What is being asked:
Retype every record below exactly as it is written.

Entries supplied:

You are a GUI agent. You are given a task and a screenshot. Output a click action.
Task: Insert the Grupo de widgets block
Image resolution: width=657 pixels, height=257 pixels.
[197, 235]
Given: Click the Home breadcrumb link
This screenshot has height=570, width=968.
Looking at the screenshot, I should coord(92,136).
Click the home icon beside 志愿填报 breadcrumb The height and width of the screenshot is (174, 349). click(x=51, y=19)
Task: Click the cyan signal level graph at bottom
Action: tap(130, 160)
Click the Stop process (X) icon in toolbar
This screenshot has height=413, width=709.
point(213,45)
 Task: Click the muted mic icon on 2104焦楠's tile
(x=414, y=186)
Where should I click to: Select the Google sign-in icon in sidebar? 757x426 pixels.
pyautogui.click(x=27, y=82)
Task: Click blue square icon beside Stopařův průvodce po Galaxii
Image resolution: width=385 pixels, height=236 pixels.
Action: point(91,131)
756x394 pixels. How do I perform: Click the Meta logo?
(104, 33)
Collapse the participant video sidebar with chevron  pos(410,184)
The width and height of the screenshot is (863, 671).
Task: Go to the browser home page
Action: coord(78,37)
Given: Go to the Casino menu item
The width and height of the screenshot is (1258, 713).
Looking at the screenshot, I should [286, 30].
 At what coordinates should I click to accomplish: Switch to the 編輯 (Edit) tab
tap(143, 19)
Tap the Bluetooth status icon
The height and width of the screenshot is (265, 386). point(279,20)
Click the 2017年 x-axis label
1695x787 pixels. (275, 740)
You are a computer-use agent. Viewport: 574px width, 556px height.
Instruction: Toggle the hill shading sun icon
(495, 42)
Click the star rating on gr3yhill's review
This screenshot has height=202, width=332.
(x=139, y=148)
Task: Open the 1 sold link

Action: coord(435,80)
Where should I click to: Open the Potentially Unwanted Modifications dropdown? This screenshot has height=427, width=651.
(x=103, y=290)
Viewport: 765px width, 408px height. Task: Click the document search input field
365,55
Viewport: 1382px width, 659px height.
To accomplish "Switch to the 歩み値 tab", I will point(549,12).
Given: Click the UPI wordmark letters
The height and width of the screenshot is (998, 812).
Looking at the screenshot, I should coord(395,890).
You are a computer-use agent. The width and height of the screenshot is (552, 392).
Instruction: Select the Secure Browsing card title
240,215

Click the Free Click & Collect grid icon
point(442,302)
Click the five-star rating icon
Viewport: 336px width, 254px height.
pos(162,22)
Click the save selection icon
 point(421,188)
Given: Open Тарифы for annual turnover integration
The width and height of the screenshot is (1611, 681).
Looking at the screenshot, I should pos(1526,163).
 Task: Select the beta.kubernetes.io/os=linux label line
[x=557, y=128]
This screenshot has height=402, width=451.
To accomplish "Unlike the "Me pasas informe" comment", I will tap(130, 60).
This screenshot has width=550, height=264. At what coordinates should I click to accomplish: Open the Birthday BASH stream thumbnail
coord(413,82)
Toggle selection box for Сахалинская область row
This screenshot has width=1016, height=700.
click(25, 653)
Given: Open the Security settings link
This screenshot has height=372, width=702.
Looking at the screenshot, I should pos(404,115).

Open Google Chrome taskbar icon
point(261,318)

Exercise answer:
You are a GUI agent. You are given a task and a screenshot. Output a click action.
Task: Insert the Grupo de widgets block
Image resolution: width=657 pixels, height=257 pixels.
[197, 235]
Given: Click the Home breadcrumb link
This screenshot has height=570, width=968.
Looking at the screenshot, I should coord(92,136).
Click the home icon beside 志愿填报 breadcrumb The height and width of the screenshot is (174, 349). click(x=51, y=19)
Task: Click the cyan signal level graph at bottom
Action: tap(130, 160)
Click the Stop process (X) icon in toolbar
This screenshot has height=413, width=709.
point(213,45)
 Task: Click the muted mic icon on 2104焦楠's tile
(x=414, y=186)
Where should I click to: Select the Google sign-in icon in sidebar? 757x426 pixels.
pyautogui.click(x=27, y=82)
Task: Click blue square icon beside Stopařův průvodce po Galaxii
Image resolution: width=385 pixels, height=236 pixels.
Action: point(91,131)
756x394 pixels. How do I perform: Click the Meta logo?
(104, 33)
Collapse the participant video sidebar with chevron  pos(410,184)
The width and height of the screenshot is (863, 671).
Task: Go to the browser home page
Action: coord(78,37)
Given: Go to the Casino menu item
The width and height of the screenshot is (1258, 713).
Looking at the screenshot, I should [286, 30].
 At what coordinates should I click to accomplish: Switch to the 編輯 (Edit) tab
tap(143, 19)
Tap the Bluetooth status icon
The height and width of the screenshot is (265, 386). point(279,20)
Click the 2017年 x-axis label
1695x787 pixels. (275, 740)
You are a computer-use agent. Viewport: 574px width, 556px height.
Instruction: Toggle the hill shading sun icon
(495, 42)
Click the star rating on gr3yhill's review
This screenshot has height=202, width=332.
(x=139, y=148)
Task: Open the 1 sold link

Action: coord(435,80)
Where should I click to: Open the Potentially Unwanted Modifications dropdown? This screenshot has height=427, width=651.
(x=103, y=290)
Viewport: 765px width, 408px height. Task: Click the document search input field
365,55
Viewport: 1382px width, 659px height.
To accomplish "Switch to the 歩み値 tab", I will point(549,12).
Given: Click the UPI wordmark letters
The height and width of the screenshot is (998, 812).
Looking at the screenshot, I should coord(395,890).
You are a computer-use agent. The width and height of the screenshot is (552, 392).
Instruction: Select the Secure Browsing card title
240,215

Click the Free Click & Collect grid icon
point(442,302)
Click the five-star rating icon
Viewport: 336px width, 254px height.
pos(162,22)
Click the save selection icon
 point(421,188)
Given: Open Тарифы for annual turnover integration
The width and height of the screenshot is (1611, 681).
Looking at the screenshot, I should pos(1526,163).
 Task: Select the beta.kubernetes.io/os=linux label line
[x=557, y=128]
This screenshot has height=402, width=451.
To accomplish "Unlike the "Me pasas informe" comment", I will tap(130, 60).
This screenshot has width=550, height=264. At what coordinates should I click to accomplish: Open the Birthday BASH stream thumbnail
coord(413,82)
Toggle selection box for Сахалинская область row
This screenshot has width=1016, height=700.
click(25, 653)
Given: Open the Security settings link
This screenshot has height=372, width=702.
Looking at the screenshot, I should pos(404,115).

Open Google Chrome taskbar icon
point(261,318)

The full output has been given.